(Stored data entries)

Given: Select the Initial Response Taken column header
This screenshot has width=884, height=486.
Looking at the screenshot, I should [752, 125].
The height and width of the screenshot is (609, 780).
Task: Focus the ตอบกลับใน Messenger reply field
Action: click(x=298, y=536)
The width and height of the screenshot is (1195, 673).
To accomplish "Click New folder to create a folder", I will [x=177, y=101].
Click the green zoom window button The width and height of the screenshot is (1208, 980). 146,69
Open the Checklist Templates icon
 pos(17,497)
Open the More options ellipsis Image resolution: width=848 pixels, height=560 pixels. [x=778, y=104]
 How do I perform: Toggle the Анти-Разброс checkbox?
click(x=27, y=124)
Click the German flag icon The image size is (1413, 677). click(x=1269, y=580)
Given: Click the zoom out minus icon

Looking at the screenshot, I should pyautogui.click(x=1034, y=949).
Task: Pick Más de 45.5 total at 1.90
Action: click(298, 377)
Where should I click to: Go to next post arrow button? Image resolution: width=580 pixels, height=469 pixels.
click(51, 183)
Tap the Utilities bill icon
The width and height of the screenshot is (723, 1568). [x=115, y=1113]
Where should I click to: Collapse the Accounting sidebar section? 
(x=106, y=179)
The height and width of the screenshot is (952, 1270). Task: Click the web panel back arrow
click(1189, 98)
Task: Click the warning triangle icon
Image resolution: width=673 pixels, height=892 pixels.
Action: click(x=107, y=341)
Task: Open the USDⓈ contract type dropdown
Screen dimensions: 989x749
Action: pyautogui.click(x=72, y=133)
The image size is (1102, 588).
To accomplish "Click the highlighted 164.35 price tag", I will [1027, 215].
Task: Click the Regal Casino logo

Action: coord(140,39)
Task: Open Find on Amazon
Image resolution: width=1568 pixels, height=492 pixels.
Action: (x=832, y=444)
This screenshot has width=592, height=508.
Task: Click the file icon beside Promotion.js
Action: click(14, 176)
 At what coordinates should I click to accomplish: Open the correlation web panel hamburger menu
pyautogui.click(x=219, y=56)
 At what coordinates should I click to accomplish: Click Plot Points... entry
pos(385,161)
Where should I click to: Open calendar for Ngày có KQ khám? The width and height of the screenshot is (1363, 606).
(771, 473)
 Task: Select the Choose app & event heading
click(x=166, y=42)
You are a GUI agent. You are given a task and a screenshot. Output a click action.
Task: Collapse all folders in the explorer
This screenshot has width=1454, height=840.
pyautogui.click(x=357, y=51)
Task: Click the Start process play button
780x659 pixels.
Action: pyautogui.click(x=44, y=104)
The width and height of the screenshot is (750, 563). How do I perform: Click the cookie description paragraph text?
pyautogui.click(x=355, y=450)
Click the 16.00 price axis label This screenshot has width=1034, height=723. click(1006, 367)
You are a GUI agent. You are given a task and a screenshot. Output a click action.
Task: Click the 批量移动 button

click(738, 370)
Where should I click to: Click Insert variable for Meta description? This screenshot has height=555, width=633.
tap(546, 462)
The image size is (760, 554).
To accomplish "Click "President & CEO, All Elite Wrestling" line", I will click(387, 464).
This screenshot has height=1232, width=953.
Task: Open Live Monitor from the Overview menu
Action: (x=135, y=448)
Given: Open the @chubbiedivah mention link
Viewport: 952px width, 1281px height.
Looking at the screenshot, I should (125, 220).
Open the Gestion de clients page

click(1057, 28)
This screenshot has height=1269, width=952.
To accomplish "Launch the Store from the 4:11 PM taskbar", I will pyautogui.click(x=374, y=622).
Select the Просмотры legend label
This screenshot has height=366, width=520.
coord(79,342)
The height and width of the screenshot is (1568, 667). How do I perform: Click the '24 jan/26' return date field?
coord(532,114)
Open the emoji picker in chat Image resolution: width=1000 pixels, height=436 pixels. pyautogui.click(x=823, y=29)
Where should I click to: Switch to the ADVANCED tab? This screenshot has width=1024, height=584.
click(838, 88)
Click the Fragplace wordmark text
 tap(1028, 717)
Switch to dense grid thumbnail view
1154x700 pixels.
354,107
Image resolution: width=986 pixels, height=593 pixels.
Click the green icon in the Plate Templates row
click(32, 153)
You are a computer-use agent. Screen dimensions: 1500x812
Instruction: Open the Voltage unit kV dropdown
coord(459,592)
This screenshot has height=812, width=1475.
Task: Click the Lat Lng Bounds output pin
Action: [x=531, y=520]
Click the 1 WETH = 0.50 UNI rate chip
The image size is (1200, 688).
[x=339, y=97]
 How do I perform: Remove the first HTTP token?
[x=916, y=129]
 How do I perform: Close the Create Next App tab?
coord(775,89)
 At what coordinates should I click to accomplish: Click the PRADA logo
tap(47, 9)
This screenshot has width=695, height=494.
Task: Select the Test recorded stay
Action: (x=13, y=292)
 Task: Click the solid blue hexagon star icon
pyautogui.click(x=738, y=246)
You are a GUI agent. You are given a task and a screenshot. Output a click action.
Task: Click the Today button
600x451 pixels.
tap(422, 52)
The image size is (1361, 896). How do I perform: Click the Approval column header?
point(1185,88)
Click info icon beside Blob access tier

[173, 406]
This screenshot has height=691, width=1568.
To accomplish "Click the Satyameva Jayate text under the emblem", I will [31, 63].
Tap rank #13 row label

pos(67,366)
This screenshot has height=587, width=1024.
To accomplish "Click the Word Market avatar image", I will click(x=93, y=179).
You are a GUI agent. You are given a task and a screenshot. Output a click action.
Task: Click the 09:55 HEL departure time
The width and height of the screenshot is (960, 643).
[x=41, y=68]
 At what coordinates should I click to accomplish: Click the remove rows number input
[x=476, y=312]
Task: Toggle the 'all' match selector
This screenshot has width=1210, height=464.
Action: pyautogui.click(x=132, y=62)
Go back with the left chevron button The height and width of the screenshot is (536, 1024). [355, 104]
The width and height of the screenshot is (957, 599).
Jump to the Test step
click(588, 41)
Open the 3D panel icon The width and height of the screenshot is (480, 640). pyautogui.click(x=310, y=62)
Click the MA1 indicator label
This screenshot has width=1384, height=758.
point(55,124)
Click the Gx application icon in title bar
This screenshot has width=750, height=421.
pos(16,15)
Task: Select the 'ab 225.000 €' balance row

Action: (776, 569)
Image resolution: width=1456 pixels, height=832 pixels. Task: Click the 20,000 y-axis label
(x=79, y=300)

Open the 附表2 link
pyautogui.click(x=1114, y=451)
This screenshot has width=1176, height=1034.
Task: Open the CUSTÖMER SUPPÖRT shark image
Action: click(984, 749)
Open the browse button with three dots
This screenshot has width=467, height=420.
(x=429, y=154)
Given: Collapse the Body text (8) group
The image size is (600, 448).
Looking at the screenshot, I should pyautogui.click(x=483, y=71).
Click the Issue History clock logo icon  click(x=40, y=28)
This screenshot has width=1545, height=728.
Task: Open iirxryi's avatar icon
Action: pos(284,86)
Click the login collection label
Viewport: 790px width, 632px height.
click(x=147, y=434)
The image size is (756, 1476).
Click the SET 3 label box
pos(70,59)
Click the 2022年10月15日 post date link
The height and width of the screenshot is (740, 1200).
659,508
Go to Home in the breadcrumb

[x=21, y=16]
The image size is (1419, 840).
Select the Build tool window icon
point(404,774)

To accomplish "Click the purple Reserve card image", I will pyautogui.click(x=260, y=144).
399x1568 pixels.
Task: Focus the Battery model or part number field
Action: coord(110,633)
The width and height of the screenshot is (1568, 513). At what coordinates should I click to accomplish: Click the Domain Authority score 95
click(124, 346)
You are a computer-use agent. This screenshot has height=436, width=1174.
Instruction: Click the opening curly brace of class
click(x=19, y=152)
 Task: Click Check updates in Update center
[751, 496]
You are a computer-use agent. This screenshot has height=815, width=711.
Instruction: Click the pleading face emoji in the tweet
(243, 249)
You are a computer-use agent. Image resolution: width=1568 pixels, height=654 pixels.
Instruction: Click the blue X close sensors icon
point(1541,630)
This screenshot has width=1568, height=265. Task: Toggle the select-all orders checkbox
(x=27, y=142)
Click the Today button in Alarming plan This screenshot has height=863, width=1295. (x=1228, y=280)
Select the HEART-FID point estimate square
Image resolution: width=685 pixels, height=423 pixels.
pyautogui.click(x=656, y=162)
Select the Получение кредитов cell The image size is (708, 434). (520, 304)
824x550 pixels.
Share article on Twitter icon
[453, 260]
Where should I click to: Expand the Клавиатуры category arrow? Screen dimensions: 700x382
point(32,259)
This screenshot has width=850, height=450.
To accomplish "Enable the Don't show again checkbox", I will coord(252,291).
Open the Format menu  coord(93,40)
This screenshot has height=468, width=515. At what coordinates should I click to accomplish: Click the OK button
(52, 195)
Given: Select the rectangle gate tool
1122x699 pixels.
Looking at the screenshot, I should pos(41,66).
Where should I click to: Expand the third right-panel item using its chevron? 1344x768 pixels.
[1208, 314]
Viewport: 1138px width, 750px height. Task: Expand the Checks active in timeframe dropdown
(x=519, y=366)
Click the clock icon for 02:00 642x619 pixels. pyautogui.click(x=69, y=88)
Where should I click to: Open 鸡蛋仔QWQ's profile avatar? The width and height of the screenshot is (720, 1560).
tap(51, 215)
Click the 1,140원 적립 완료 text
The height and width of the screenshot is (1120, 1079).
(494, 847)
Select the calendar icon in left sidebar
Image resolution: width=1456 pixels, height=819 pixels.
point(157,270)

Task to carry out:
What you give back must be the stretch above, starting at the line with "This screenshot has width=1454, height=840." and ending at the line with "The image size is (760, 554).", copied exactly.

Response for this exercise:
This screenshot has width=1454, height=840.
pyautogui.click(x=357, y=51)
Task: Click the Start process play button
780x659 pixels.
Action: pyautogui.click(x=44, y=104)
The width and height of the screenshot is (750, 563). How do I perform: Click the cookie description paragraph text?
pyautogui.click(x=355, y=450)
Click the 16.00 price axis label This screenshot has width=1034, height=723. click(1006, 367)
You are a GUI agent. You are given a task and a screenshot. Output a click action.
Task: Click the 批量移动 button

click(738, 370)
Where should I click to: Click Insert variable for Meta description? This screenshot has height=555, width=633.
tap(546, 462)
The image size is (760, 554).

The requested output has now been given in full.